It’s not his sword, not the one he turned over to Swann when he resigned his commission. The realization is oddly comforting. The maker’s mark on the hilt is familiar, though, and Norrington can’t help but smile, testing the balance – perfect, of course, but then, Turner’s work very nearly always is. It’s a little like having an old friend at his side, not the searing guilt that the rest of the chest encloses. It’s enough that he can start breathing normally again and go to dress, taking special care with the jacket he doesn’t deserve – a little overlarge, but then he’s lost weight since the last time he was fitted for a new uniform. Beckett must have taken the measurements from his last promotion. The man can’t read minds after all, even if he knows how to manipulate them.

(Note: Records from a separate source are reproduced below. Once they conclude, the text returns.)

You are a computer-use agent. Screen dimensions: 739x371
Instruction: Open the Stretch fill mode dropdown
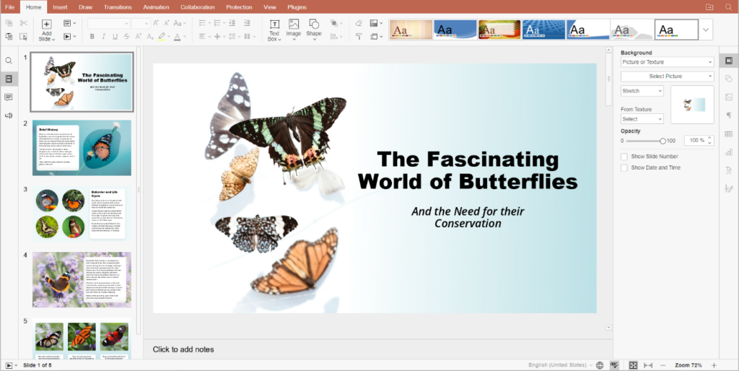642,91

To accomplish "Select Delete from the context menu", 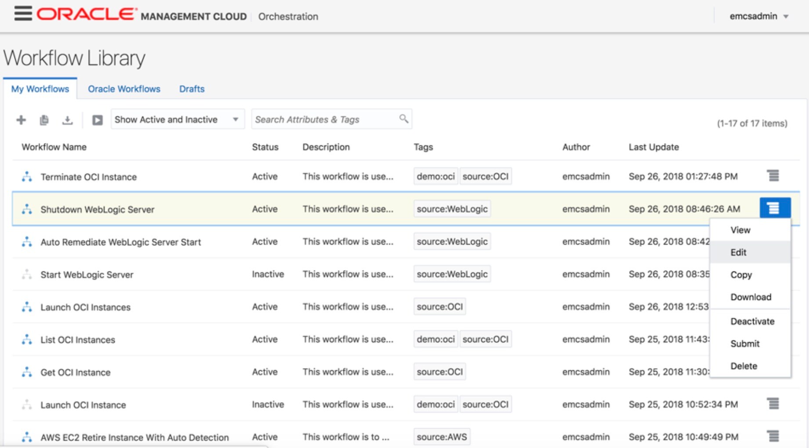I will 744,366.
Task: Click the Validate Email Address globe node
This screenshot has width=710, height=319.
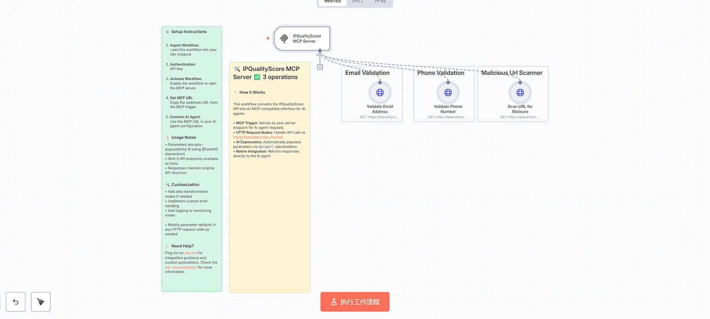Action: click(x=380, y=92)
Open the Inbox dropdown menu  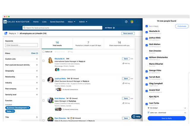pos(71,22)
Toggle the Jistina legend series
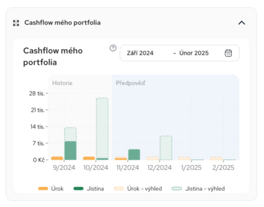This screenshot has height=207, width=264. (x=88, y=189)
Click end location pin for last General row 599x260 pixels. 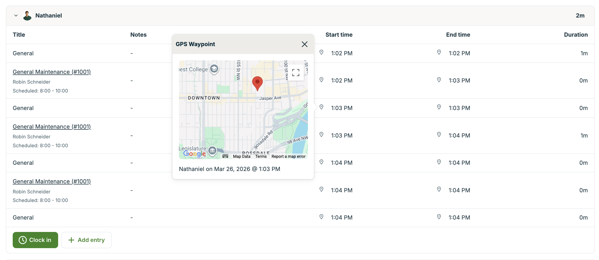pyautogui.click(x=439, y=217)
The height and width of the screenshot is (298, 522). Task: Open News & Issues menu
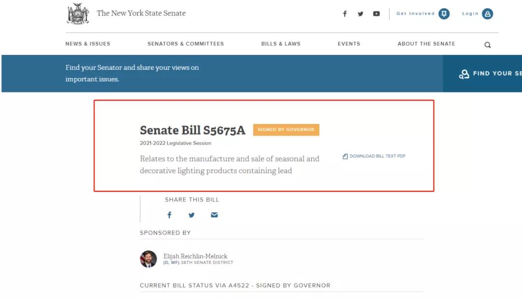coord(88,44)
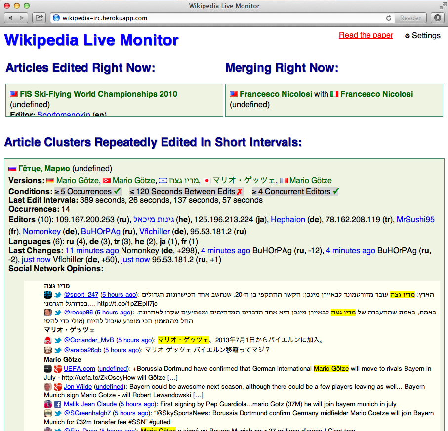The width and height of the screenshot is (448, 431).
Task: Click the Settings gear icon
Action: pyautogui.click(x=407, y=36)
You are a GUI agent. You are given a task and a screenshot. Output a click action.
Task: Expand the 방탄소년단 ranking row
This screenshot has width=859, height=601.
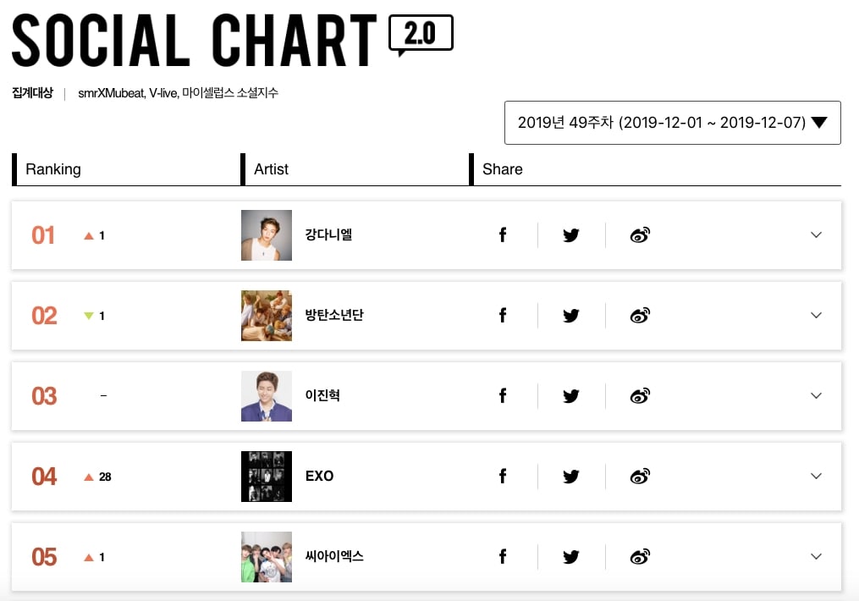tap(816, 316)
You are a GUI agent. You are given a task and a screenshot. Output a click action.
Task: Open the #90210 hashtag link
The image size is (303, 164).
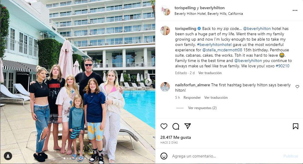click(x=283, y=66)
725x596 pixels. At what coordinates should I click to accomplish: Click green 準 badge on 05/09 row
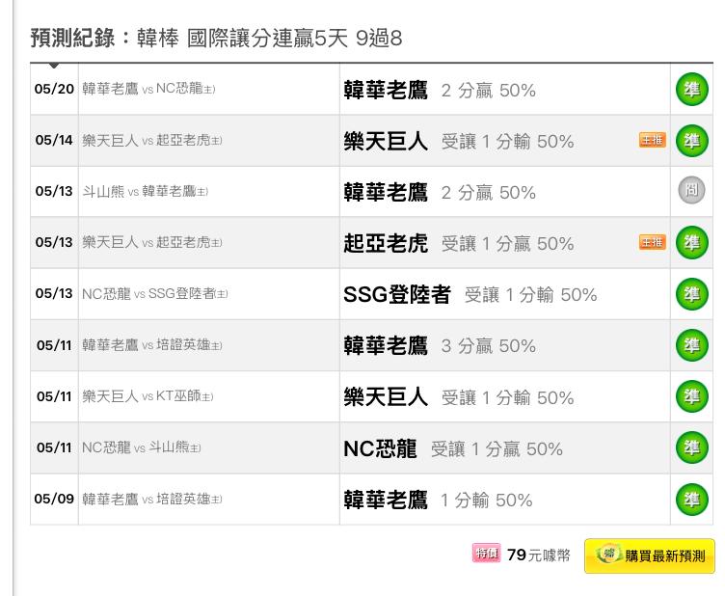click(x=691, y=500)
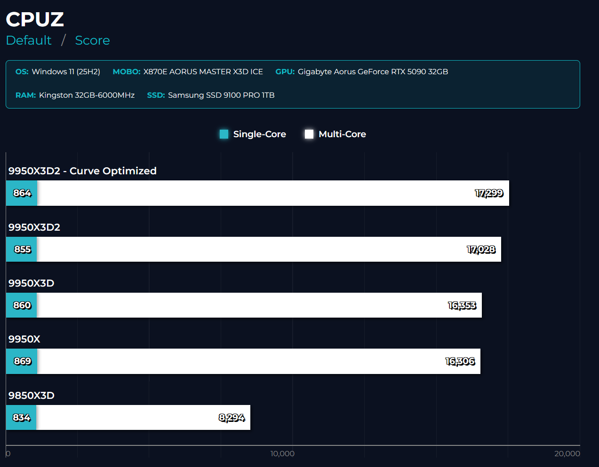Select the Score breadcrumb tab
599x467 pixels.
92,40
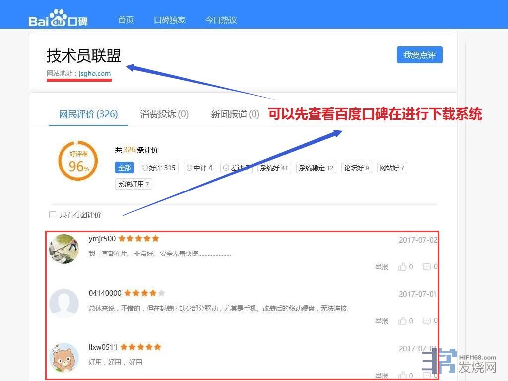Image resolution: width=508 pixels, height=381 pixels.
Task: Select the 系统稳定 12 tag
Action: [316, 168]
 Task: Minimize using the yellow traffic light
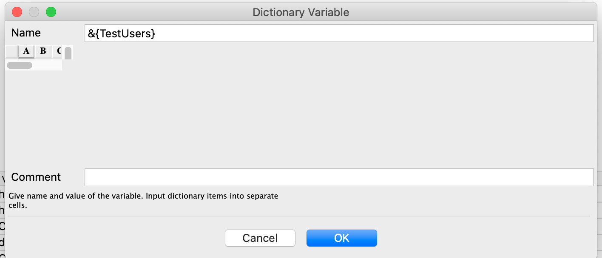(34, 12)
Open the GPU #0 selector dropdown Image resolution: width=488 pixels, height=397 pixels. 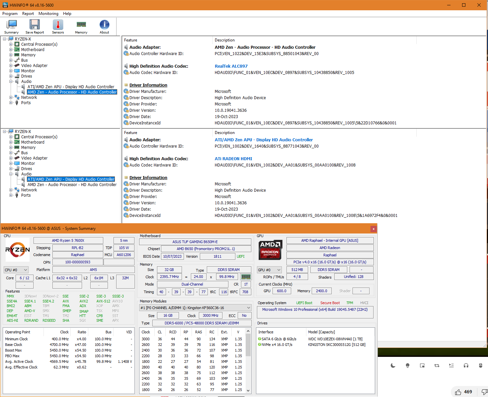click(x=269, y=270)
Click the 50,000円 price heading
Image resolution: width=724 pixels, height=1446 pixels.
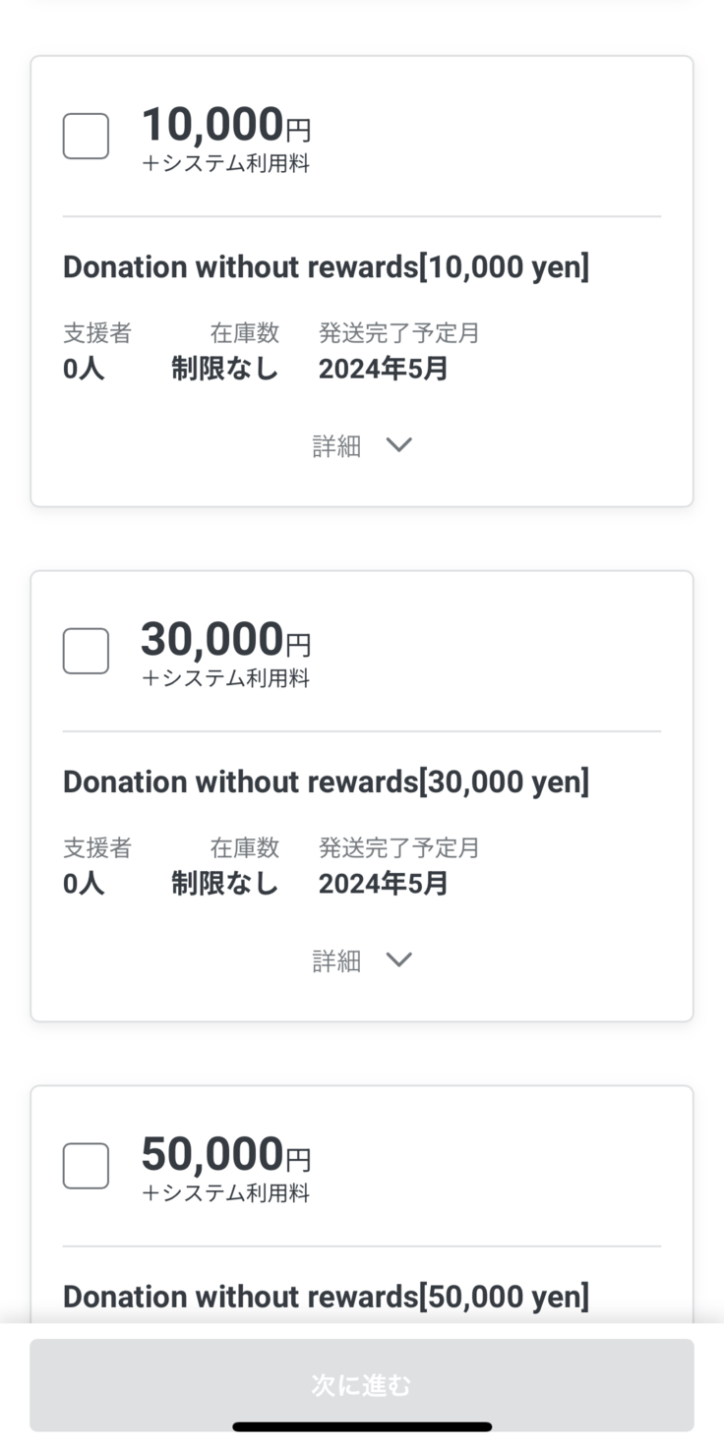click(225, 1156)
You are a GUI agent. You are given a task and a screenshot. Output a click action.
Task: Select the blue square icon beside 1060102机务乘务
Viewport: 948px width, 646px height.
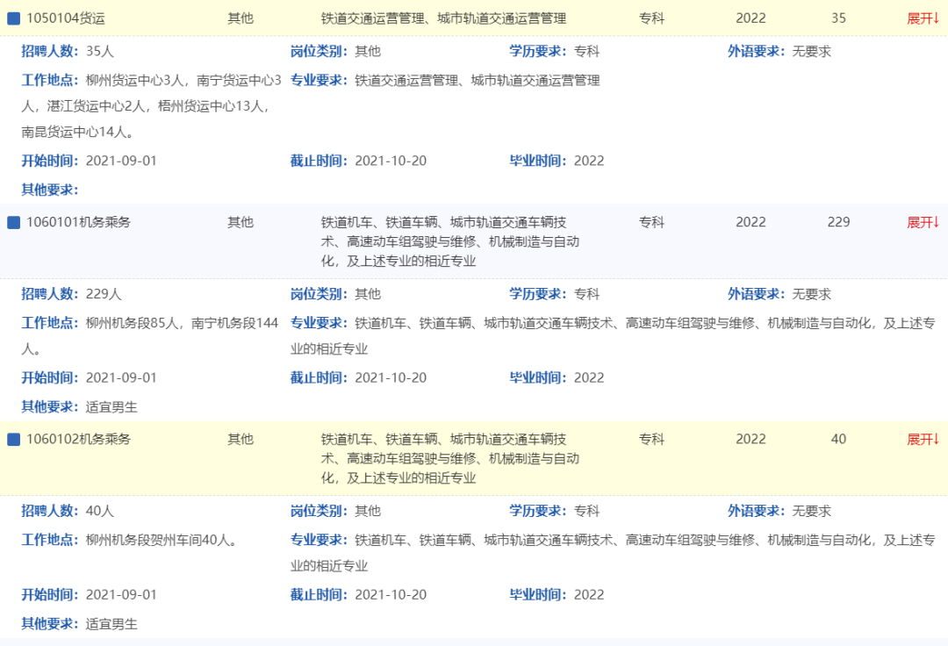13,440
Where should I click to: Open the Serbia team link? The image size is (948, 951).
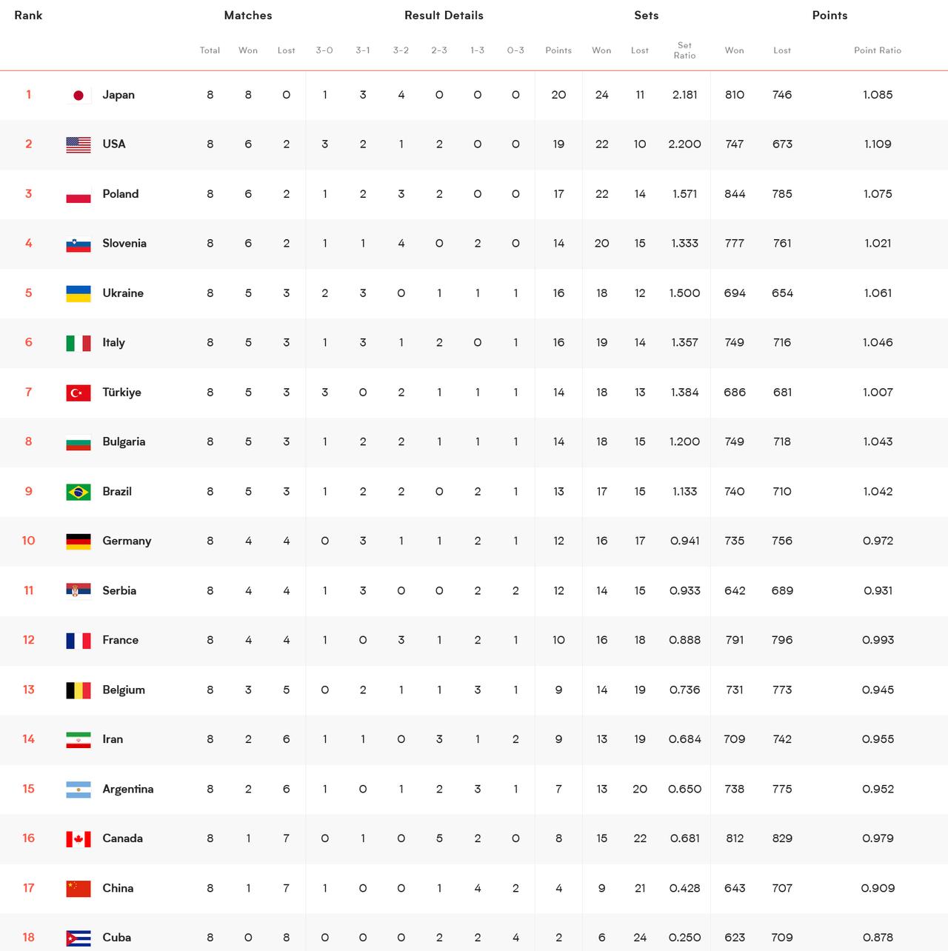(119, 590)

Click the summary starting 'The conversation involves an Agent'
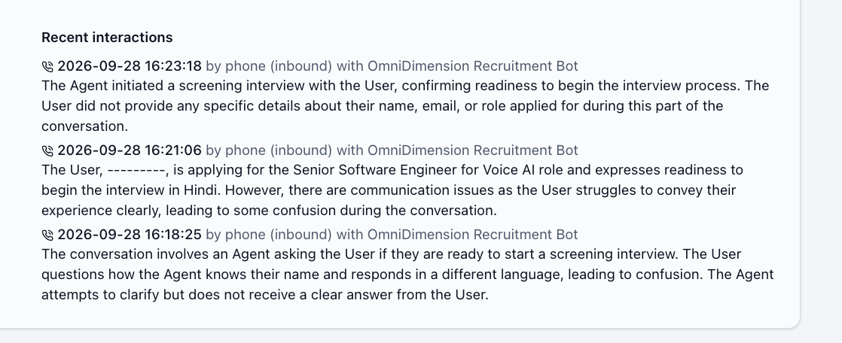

Dressing takes very little time. Norrington buckles the sword on last and adjusts the set of his wig in the handspan of looking glass set in the lid of the chest, then opens the door.
“Com – Admiral,” Gillette corrects, eyes widening.
Norrington gives him a thin smile with no sincerity at all in it. “Lead on, Lieutenant,” he says.
The sea is gone.
As far as the eye can see, bare land stretches, covered with the dead and dying forms of sea life, thick waves of drying salt. On the beach below, townsfolk are running out with wide eyes and eager hands, grasping weakly flapping fish up with triumphant shouts. The children are frolicking among the mess of a world destroyed.
Inside the fort, navy men and Marines are staring blankly, filling the walls with barely an inch to spare. Gillette pushes his way through, uniform speaking for him, and men are distracted enough that they don’t notice Norrington’s uniform – the damning uniform.
Up here, he can see for miles. The day is clear, sun shining brightly with no water to reflect off of, and all he can see is destruction. Far off, he can see something white that must be sails – ships trapped on the ocean when it fled. The harbor below the fort is a wreck of broken spars and tangled sails, rigging tying the ships together. The sailors on board are all perched on the masts, staring.
Only the landsmen are delighted.
“Lieutenant –” Norrington says in a strangled voice, but he doesn’t know what to finish it up with. Has he done this? Somehow, selling Davy Jones’ heart for his own broken honor – is the sea taking her revenge on him for his betrayal? The cuts on his back burn at the thought, like a memory.
Gillette must be reading his face better than Norrington can read his own thoughts, because he says immediately, “Aye, Admiral,” and turns away, shoving at the crowds of seamen. “Here now! Back off, you lot!”
They still can’t spare an eye for Norrington, and he goes through the crowd unnoticed.
“Is Lord Beckett –” Norrington begins.
“He came over from the Governor’s palace afore dawn, sir,” Gillette says. “He’ll be in your – in the commander’s office, then.”
Norrington nods. He remembers the way – as if he’d forget – but Gillette keeps with him nonetheless, one pace behind as is proper.
He remembers a day, some two years ago, when it was Will Turner in his place. He’d come with an axe then. Norrington rather wishes he had an axe, but all he has is one of Turner’s best swords, Gillette, and a uniform he doesn’t deserve.
“Commodore –” Governor Swann begins – Beckett’s joke to have him here, undoubtedly, some way of mocking him, letting him see what little power he still has left. Norrington can see Swann’s eyes widen when he sees the jacket.
“Ah, Admiral Norrington,” Beckett says, amusement playing over his face. “How good of you to join us –”
Norrington draws the sword in one smooth motion and buries it in an inch of hardwood and paper, half a foot to the left of the gash left by Turner’s axe. It stands perfectly upright, quivering, and he can hear Gillette’s quick intake of breath, the snap of Swann’s mouth shutting abruptly.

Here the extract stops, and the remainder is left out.